Il n’y avait guère plus de sens à sa vie que le meurtre. Toujours désireux de conserver son visage de meurtrier, le jeune homme se rend célèbre en intégrant l’Akatsuki. Officiellement il poursuit le même but que les autres membres. Officieusement, les informations transitent par le biais d’indicateurs vers konoha. Huit ans après le massacre, deux frères se retrouvent face à face. C’est un duel mortel, et aucun d’eux n’en sortira indemne. Sasuke, la seule faiblesse du meurtrier, la seule chose qu’il y avait encore à sauver, pour pouvoir expier. Mais la haine est sourde à la vérité, alors on continue de jouer la comédie, même si cela fait mal. On prétexte le pouvoir, le désir inassouvi. On laisse la victoire au plus jeune, mais sans facilités, néanmoins. On se tue à le libérer de ce sceau qui l’étouffe et on lui lègue pupille et techniques surpuissantes pour qu’il puisse survivre à ce monde affreux. Puis on meurt, simplement.
Il y a toujours cette même rengaine, celle de l’homme qui souffre. On se tait à jamais, on va rejoindre les ténèbres. Notre ombre accrochée à nos baskets se désormais ne hurle plus notre désespoir, elle est muette. Parce qu’on a légué cette rengaine, il y a bien trop longtemps à nos cadets qui eux aussi se mettent à souffrir sans bruit. Les adultes font mal aux plus jeunes sans s’en rendre compte, mais les voilà à présent libres. Et tandis que la mort survient, on se surprend à espérer que ce petit qui souffre à notre place puisse un jour trouver lui aussi quelqu’un pour le sauver. Cette ritournelle mortelle qui siège au creux du cœur des hommes, mieux vaut ne jamais l’écouter. Parce que soudain les hommes s’effraient et arguant le fait de vouloir être libre ou de protéger au prix de notre justice en font payer le prix à d’autres qui se mettent à sombrer.

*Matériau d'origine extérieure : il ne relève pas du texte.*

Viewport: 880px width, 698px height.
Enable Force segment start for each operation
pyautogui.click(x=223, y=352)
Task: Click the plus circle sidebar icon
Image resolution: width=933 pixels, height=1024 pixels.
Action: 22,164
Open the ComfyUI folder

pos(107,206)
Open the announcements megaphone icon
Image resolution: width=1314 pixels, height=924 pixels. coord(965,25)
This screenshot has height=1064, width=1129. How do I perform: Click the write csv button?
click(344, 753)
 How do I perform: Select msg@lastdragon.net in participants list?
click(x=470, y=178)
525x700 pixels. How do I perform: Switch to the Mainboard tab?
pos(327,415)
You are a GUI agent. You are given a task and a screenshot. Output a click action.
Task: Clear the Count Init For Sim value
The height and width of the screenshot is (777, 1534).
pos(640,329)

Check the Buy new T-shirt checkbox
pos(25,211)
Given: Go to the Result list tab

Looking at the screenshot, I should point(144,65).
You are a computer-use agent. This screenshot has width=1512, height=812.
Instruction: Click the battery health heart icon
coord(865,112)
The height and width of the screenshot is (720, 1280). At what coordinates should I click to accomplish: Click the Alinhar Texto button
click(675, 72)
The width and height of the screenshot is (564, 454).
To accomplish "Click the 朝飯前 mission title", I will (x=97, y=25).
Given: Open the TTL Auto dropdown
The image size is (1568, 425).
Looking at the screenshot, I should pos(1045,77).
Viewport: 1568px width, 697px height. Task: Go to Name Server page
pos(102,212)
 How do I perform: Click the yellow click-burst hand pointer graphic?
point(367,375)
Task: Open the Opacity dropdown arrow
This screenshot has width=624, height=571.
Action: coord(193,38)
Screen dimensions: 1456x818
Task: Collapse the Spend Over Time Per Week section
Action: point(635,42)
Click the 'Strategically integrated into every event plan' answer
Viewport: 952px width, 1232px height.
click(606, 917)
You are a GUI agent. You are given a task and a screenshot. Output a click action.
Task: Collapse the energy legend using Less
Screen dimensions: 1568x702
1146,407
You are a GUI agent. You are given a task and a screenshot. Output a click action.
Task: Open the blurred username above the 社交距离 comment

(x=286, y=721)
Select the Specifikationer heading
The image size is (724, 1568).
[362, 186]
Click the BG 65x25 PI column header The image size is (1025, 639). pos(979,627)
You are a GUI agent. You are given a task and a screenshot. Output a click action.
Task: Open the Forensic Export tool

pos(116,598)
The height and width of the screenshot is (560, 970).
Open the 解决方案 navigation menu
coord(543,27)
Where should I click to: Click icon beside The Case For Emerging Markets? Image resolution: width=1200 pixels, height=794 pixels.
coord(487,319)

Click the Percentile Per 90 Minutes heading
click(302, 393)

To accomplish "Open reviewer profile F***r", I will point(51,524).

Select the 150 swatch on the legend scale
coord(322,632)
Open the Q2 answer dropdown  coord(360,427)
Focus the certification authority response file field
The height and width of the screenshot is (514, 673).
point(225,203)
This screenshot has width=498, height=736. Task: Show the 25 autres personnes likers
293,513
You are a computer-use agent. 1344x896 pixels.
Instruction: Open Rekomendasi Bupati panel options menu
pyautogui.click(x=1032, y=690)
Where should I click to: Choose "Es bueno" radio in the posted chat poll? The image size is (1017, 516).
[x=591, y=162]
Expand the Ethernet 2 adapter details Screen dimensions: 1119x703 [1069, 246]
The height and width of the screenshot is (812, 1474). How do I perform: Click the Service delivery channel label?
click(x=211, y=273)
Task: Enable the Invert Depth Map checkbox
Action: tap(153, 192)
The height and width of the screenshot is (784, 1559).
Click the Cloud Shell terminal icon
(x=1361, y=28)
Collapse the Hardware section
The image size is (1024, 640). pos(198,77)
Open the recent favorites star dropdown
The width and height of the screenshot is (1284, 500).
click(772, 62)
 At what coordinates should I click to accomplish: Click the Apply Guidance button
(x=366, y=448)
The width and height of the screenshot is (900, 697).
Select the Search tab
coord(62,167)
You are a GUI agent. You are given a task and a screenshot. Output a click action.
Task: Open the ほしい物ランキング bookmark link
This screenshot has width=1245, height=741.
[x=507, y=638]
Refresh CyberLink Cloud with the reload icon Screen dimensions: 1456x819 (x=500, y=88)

Les hommes ne sont guidés que par leurs instincts et rêvent qu’un jour ils pourront être seuls aux commandes, oubliant par ailleurs les tords qu’ils ont causés. La haine attise la haine et le sang appelle le sang. C’est ainsi que fonctionne les hommes. Itachi fut de ceux qui voulaient changer cela, voulant prévenir les autres. Mais il fut comme ce petit garçon qui criait au loup. Dévoré par ses propres peurs.